Biomedical engineers at Washington University in St. Louis have developed new biomaterials to recruit endothelial cells to the inner surfaces of vascular grafts. Endothelial cells normally line blood vessels and actively protect against blood clotting. Blood clotting on artificial materials is currently so severe that the use of vascular grafts is limited to large diameter vessels.
A team led by Donald Elbert, Ph. D., Washington University assistant professor of biomedical engineering, synthesized the new materials. The materials are about 50 per cent synthetic polymers and 50 per cent protein. The polymer portion of the materials is a derivative of polyethylene glycol that was initially synthesized by Washington University graduate student Evan A. Scott. When a solution of the polymer is mixed with protein at the proper ratio, a chemical reaction leads to the formation of a water-swollen hydrogel.
The materials perform a variety of functions – limiting protein activation, providing cell adhesion cues to the endothelial cells and delivering molecules that enhance endothelial cell migration and survival. The polymer portion limits the activation of blood clotting proteins normally associated with artificial materials, while the protein portion traps a signaling molecule that promotes endothelial cell migration and survival. Endothelial cells grow on the surface of the materials due to the presence of chemically synthesized molecules that specifically bind to adhesion receptors on the cell surface.
In a study published recently in the journal Biomacromolecules, graduate student Bradley K. Wacker demonstrated that the migration speed of endothelial cells on the materials doubles when the signaling lipid sphingosine 1-phosphate (S1P) is delivered from the protein part of the material. S1P is a small molecule that is used for intercellular communication in the body. It interacts with receptors on endothelial cells to promote migration and survival, while limiting the migration of cells in the middle portion of the artery that sometimes cause narrowing of blood vessels.

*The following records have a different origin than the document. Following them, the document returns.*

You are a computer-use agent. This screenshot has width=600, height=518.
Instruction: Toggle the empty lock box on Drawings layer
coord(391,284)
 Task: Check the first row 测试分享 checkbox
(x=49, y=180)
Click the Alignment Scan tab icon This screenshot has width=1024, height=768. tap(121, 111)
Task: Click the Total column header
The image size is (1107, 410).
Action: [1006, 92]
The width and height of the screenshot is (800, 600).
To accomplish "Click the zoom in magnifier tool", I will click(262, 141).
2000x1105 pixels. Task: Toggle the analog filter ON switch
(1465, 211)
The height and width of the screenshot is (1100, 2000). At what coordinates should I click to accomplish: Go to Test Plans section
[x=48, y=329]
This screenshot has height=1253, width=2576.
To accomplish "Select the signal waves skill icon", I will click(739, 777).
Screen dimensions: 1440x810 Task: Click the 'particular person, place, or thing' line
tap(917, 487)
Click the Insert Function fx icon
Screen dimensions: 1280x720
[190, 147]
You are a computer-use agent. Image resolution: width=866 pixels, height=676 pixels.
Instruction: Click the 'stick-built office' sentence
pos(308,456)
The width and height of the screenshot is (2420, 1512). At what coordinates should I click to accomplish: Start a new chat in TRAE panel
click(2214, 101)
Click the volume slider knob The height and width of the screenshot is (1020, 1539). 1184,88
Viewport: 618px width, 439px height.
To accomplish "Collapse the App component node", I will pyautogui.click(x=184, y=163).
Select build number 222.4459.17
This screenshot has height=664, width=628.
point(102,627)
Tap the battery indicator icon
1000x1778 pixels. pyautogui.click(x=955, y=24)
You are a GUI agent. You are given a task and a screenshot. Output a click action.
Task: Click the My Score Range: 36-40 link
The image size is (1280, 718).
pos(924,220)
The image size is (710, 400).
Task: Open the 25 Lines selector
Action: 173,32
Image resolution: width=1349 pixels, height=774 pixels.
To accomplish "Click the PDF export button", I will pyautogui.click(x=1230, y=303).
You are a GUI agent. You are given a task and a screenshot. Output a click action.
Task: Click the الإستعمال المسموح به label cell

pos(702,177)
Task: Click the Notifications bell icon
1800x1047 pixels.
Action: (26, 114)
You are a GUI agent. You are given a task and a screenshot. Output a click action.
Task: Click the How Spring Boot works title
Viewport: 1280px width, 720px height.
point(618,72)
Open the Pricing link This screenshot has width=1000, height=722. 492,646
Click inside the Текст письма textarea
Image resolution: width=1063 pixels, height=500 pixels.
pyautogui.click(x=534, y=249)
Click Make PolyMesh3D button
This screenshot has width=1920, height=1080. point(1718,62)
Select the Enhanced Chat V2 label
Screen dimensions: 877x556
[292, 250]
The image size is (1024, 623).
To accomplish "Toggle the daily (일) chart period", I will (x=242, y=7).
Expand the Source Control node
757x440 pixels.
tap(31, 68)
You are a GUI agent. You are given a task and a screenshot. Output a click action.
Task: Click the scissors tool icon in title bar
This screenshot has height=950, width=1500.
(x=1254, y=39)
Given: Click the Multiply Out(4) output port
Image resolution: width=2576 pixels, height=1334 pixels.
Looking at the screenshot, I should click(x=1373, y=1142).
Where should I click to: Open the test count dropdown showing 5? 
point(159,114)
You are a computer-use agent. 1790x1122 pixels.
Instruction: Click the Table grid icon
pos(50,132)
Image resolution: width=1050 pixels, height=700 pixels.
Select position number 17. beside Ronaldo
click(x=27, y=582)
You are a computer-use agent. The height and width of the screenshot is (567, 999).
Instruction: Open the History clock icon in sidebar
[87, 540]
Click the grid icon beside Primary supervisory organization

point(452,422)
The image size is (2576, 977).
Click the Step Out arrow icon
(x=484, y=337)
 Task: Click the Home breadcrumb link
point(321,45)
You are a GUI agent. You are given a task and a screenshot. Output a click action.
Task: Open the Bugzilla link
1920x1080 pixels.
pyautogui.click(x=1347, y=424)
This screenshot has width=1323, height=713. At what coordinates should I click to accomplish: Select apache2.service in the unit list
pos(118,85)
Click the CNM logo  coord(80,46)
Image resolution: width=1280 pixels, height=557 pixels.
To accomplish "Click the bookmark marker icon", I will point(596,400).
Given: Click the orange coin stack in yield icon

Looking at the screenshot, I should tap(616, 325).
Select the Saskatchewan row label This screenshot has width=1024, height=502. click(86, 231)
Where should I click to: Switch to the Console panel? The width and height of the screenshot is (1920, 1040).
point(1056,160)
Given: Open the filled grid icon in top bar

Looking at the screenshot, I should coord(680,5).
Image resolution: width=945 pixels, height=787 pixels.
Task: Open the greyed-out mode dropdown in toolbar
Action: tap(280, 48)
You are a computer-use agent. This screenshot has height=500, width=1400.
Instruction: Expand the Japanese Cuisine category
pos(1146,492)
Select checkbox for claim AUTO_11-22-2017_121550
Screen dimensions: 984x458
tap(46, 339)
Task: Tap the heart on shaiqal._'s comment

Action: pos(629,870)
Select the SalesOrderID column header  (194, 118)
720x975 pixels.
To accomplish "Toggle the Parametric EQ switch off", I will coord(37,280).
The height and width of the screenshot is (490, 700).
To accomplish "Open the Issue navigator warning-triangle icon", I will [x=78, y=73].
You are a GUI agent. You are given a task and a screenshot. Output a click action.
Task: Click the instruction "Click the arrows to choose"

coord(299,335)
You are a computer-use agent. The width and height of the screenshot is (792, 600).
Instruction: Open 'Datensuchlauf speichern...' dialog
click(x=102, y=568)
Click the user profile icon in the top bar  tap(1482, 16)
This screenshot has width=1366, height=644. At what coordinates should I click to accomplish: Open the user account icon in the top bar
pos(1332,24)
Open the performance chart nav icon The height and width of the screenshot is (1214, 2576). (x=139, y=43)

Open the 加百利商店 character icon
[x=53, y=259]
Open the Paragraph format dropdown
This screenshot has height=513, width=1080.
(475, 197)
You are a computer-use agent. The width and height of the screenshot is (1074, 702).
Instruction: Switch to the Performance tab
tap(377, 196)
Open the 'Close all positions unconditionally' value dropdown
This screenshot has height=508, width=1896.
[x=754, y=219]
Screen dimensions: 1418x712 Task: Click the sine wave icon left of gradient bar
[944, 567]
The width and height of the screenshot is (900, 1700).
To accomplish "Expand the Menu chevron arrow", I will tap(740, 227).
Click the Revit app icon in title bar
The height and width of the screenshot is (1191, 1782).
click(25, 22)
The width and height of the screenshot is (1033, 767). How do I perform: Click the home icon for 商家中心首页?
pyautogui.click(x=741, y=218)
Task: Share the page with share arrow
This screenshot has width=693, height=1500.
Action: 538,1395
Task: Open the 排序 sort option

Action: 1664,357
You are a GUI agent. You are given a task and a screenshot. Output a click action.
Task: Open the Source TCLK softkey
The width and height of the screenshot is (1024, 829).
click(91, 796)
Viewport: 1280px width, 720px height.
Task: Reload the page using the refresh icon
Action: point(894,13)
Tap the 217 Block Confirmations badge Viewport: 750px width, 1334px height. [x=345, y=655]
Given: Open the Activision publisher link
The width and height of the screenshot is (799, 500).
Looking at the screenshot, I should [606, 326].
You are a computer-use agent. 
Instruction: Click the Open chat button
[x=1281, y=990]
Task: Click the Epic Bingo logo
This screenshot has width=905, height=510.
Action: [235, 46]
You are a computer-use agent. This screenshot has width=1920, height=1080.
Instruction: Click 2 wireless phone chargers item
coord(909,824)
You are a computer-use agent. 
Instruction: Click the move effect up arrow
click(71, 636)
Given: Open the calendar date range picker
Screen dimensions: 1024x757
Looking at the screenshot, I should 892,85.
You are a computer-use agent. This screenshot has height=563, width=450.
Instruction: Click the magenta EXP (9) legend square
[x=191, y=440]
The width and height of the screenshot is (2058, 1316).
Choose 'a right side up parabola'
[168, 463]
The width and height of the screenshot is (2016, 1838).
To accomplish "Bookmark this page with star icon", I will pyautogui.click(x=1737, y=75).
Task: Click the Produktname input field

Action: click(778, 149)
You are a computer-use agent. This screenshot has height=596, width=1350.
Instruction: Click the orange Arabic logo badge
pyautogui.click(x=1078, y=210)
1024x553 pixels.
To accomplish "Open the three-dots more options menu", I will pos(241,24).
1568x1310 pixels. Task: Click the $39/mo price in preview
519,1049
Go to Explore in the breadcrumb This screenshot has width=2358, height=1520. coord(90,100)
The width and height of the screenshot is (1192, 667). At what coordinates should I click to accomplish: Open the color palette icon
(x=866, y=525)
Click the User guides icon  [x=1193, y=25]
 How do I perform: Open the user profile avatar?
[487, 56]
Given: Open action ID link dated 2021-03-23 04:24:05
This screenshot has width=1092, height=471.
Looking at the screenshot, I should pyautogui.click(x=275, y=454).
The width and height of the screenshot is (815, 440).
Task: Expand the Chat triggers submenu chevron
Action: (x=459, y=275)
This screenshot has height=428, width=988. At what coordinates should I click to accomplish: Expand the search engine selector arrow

“The challenges were unique, since the need for a lipid delivery system hadn’t been previously considered,” said Elbert.
The work is supported by a $1,493,744 grant from the National Institutes of Health.
Lipid delivery system
Sphingosine 1-phosphate is critical in the development of the vascular system, but it is also active in other parts of the body. For example, it is critical for the maturation of lymphocytes. Thus, Elbert and colleagues are working to localize the effects of the potent signaling lipid. The lipid is released over time from the materials but the endothelial cells sitting on the materials are the first cells to see the lipid. Afterwards, the lipid is quickly diluted and its effects are minimized. For example, Wacker can place two small pieces of the materials in the same cell culture dish, where one piece is loaded with the signaling lipid and the other is not. Only the cells on the lipid-releasing material display an increase in cell migration rates.
The materials also may be useful to promote angiogenesis, the process by which new blood vessels are formed from the existing vasculature. Angiogenesis is a vital part of most tissue-engineering strategies to allow delivery of oxygen and nutrients to developing tissues. If the new tissue is not vascularized, ischemia, or a lack of blood supply, will result in cell death and a loss of tissue mass. The implantation of biomaterials to promote angiogenesis is also an emerging therapeutic strategy for the treatment of ischemia that results from heart disease or peripheral vascular disease.
Angiogenesis in adults occurs mainly at the sites of injury, mediated by the release of a variety of factors in response to low levels of oxygen. Part of the process of angiogenesis involves the local breakdown of the existing vasculature. This leads to localized blood clotting and the release of the lipid factor S1P. S1P stimulates endothelial cell migration, proliferation, and entubulation, leading to new blood vessel formation. Wacker tested the S1P-releasing hydrogels using a test called a chorioallantoic membrane assay, which allowed him to directly observe the extent to which new blood vessels formed in response to controlled delivery of the lipid.
The delivery of S1P from these materials may prove to be particularly useful in conjunction with other factors that are currently being studied for therapeutic angiogenesis. Graduate student Shannon Alford has found that the effect of S1P delivery might be amplified by other stimuli such as shear stress or vascular endothelial growth factor. One particularly promising avenue is to synthesize the active S1P following implantation, by immobilizing within the material the enzyme that normally produces S1P within the body. Biomedical engineering graduate student Megan Kaneda first cloned and expressed this enzyme in a manner that allows its incorporation within the material.
“This is a really unique opportunity in the field of drug delivery because we aren’t limited by the amount of drug that can be loaded in the material,” Elbert said. “We are able to take advantage of the fact that the precursor to S1P is already present in the bloodstream.”